» **Directions for this task**
Collect each line of the records containing the string "Forest".

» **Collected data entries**
—————

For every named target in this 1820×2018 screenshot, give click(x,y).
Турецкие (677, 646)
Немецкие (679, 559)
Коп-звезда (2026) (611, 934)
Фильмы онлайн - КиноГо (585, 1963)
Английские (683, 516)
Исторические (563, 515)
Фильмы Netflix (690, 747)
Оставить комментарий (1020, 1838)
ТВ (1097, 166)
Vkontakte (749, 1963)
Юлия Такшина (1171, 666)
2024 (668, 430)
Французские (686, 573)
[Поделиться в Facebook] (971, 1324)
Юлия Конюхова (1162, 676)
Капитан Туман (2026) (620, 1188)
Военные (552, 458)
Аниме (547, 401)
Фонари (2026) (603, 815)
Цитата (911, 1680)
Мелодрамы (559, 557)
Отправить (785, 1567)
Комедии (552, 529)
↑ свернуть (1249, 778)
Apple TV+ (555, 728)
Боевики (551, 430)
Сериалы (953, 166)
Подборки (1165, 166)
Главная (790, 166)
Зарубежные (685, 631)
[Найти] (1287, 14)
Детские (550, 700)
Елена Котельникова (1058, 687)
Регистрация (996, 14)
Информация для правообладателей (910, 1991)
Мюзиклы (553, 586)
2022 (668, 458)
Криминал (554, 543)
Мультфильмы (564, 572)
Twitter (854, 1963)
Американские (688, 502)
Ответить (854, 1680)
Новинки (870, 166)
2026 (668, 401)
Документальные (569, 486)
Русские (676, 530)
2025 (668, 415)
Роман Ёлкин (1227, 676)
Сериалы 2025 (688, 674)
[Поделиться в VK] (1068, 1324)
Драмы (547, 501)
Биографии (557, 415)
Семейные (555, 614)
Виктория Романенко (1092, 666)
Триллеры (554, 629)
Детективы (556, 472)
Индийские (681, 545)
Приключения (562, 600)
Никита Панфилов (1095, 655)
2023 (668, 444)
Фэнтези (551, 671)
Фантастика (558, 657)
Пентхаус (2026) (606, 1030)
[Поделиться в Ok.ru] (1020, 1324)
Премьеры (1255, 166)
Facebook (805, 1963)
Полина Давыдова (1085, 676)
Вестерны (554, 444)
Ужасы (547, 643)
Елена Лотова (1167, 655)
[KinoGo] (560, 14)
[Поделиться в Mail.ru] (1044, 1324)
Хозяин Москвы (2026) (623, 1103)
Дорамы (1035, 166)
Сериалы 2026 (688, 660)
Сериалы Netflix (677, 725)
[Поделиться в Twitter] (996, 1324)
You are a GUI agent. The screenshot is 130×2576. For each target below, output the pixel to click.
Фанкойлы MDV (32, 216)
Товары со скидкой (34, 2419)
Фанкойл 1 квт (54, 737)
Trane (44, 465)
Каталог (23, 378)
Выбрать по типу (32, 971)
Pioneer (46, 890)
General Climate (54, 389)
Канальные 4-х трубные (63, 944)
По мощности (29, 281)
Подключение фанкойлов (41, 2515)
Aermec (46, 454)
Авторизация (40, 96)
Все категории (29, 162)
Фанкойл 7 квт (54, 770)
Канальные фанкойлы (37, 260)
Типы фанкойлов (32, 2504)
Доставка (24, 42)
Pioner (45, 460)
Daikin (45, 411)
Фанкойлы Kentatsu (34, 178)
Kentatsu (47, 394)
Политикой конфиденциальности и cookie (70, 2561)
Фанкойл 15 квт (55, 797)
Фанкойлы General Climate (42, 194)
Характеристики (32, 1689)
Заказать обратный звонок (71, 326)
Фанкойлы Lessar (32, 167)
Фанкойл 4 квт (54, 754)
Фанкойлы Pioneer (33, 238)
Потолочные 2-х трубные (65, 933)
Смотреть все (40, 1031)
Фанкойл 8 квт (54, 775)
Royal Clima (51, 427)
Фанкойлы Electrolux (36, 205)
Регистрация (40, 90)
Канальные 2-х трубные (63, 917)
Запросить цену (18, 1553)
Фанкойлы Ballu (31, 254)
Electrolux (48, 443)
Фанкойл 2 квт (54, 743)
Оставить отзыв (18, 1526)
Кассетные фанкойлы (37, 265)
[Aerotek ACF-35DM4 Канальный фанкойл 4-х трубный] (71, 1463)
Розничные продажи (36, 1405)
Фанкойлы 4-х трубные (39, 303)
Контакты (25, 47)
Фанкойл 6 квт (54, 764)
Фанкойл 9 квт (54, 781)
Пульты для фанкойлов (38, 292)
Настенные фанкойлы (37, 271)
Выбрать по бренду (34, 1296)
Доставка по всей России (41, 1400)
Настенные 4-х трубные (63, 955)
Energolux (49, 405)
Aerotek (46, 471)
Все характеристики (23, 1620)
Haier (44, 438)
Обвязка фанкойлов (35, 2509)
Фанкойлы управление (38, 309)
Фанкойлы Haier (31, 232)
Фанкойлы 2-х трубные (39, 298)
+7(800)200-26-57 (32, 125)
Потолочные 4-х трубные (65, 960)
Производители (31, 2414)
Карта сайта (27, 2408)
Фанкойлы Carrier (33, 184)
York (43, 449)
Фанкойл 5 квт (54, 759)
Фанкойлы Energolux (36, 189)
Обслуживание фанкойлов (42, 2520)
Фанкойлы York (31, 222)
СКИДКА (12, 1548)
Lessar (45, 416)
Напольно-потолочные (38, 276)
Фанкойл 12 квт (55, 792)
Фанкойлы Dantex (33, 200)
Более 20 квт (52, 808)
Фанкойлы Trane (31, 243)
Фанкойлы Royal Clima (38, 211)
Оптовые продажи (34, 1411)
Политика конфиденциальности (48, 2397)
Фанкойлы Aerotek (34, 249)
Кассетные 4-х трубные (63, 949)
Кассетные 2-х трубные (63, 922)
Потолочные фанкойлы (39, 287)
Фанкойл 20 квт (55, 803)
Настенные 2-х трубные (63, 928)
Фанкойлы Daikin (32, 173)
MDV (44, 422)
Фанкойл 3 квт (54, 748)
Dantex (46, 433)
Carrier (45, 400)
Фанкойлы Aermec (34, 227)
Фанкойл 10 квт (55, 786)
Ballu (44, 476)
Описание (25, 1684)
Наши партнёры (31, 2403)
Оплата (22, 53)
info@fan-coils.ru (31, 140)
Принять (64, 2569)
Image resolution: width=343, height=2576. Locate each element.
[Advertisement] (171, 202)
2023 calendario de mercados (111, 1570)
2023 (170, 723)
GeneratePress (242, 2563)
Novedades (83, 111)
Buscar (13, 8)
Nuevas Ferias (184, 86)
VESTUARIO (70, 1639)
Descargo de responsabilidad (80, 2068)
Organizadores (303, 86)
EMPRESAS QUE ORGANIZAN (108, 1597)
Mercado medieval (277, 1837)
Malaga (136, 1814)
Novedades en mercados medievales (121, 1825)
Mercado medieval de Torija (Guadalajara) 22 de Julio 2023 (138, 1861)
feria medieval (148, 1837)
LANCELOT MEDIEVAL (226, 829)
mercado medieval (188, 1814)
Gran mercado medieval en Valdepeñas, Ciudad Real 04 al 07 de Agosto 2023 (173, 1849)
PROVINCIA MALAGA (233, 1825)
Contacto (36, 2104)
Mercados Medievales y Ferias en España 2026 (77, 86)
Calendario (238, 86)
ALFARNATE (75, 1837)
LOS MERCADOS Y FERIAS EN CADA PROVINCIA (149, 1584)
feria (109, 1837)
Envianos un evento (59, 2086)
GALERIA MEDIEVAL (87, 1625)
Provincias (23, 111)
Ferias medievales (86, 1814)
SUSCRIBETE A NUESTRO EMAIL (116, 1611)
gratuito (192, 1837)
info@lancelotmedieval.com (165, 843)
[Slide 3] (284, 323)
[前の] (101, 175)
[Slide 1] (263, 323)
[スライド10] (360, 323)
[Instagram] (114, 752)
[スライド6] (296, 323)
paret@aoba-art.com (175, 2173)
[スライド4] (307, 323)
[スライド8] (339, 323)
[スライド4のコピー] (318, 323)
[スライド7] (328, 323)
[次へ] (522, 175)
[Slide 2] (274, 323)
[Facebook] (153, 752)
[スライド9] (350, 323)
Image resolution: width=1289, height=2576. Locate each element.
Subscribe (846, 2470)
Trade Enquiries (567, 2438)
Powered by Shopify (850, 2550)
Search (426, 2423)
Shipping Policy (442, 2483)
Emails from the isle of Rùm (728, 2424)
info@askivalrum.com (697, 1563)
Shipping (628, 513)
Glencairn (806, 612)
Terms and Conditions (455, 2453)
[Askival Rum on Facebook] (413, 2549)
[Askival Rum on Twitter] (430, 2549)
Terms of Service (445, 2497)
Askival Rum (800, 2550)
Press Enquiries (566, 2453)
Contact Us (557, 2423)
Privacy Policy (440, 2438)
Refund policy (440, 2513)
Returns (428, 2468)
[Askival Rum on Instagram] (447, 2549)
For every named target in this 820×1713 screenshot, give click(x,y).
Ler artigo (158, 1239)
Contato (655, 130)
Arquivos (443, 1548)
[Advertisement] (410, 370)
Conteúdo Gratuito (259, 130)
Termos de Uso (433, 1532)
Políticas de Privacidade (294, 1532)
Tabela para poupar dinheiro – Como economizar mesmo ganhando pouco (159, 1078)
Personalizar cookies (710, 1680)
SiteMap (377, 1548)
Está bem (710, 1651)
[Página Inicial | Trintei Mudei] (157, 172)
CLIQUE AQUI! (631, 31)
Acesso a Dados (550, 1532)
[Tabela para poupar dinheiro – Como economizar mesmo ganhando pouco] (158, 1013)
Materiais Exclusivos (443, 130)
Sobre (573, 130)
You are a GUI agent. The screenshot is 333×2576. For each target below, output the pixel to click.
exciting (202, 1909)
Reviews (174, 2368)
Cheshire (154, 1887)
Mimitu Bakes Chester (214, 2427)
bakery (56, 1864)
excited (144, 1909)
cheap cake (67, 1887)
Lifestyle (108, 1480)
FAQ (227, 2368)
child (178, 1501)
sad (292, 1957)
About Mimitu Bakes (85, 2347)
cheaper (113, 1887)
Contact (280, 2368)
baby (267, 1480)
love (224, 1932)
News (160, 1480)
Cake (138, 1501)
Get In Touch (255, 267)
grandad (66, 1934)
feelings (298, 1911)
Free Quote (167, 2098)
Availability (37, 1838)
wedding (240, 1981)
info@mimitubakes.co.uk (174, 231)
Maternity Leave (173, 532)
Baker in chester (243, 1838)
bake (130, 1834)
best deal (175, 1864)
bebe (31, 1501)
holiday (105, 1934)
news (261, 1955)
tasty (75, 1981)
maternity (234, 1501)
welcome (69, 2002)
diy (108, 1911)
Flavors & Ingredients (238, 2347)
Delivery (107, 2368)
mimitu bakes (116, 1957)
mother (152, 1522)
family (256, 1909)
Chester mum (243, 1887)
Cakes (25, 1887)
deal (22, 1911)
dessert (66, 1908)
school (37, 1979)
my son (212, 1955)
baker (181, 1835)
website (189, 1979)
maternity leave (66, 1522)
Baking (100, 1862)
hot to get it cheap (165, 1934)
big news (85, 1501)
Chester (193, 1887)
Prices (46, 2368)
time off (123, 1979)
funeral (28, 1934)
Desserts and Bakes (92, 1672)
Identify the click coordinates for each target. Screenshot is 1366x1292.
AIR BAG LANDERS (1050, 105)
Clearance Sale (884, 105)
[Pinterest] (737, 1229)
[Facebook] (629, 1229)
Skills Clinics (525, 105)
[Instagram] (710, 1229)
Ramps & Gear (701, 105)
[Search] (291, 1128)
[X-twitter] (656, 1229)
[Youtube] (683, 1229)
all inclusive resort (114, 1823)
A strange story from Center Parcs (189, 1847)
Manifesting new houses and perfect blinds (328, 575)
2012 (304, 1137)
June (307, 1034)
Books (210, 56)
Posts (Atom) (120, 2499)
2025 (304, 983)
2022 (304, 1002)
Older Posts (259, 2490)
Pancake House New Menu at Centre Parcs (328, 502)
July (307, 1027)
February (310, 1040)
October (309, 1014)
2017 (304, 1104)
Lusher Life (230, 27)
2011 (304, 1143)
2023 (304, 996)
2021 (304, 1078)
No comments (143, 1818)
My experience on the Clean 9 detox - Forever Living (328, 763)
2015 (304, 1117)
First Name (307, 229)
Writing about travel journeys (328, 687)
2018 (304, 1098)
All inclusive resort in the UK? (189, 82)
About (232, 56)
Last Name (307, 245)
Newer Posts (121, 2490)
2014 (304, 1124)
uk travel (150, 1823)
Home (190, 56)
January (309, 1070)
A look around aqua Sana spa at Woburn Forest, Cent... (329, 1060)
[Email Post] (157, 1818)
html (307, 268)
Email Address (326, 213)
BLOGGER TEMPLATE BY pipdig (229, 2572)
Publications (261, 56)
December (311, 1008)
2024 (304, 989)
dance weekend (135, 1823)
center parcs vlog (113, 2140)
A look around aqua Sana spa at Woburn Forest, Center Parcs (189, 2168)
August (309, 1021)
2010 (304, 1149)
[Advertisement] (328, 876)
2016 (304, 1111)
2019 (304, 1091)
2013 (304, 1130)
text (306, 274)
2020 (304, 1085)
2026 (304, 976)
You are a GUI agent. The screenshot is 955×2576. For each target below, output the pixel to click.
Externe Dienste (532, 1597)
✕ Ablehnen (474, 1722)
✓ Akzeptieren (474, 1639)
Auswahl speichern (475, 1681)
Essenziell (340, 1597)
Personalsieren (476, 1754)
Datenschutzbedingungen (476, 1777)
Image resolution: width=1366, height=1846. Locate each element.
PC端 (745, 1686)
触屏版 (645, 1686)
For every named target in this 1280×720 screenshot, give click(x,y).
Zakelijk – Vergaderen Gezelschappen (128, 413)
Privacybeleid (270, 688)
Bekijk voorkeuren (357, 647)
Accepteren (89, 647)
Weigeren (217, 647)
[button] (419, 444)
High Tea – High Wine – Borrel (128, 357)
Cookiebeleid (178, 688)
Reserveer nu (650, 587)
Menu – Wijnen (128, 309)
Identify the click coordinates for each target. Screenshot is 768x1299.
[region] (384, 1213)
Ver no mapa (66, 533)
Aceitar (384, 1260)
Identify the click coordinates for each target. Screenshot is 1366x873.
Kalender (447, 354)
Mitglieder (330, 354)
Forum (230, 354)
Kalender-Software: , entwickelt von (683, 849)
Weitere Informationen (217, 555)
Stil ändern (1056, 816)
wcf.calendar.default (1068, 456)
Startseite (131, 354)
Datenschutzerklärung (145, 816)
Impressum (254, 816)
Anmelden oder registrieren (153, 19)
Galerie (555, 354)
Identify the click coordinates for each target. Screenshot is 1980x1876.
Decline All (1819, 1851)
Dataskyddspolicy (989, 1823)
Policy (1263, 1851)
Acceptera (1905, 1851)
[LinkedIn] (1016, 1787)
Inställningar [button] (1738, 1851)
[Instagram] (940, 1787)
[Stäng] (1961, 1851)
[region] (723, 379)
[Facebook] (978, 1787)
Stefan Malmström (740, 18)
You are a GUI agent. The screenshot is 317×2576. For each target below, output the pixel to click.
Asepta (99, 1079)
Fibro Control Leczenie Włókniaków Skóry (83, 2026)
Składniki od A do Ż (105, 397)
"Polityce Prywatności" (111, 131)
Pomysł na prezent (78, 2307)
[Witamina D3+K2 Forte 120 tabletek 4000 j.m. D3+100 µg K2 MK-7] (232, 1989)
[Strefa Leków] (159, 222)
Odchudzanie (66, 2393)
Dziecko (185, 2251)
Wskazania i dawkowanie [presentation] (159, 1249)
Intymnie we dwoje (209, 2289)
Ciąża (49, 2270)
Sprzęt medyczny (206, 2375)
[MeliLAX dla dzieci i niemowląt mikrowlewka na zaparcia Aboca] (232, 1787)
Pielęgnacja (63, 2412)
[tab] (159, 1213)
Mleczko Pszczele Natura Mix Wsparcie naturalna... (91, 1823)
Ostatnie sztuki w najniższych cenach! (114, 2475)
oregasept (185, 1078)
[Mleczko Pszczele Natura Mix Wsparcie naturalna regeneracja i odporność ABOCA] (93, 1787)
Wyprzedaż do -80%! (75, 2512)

—————

» **Answer area**
A look around aqua Sana spa at Woburn Forest, Cent... (329, 1060)
A look around aqua Sana spa at Woburn Forest, Center Parcs (189, 2168)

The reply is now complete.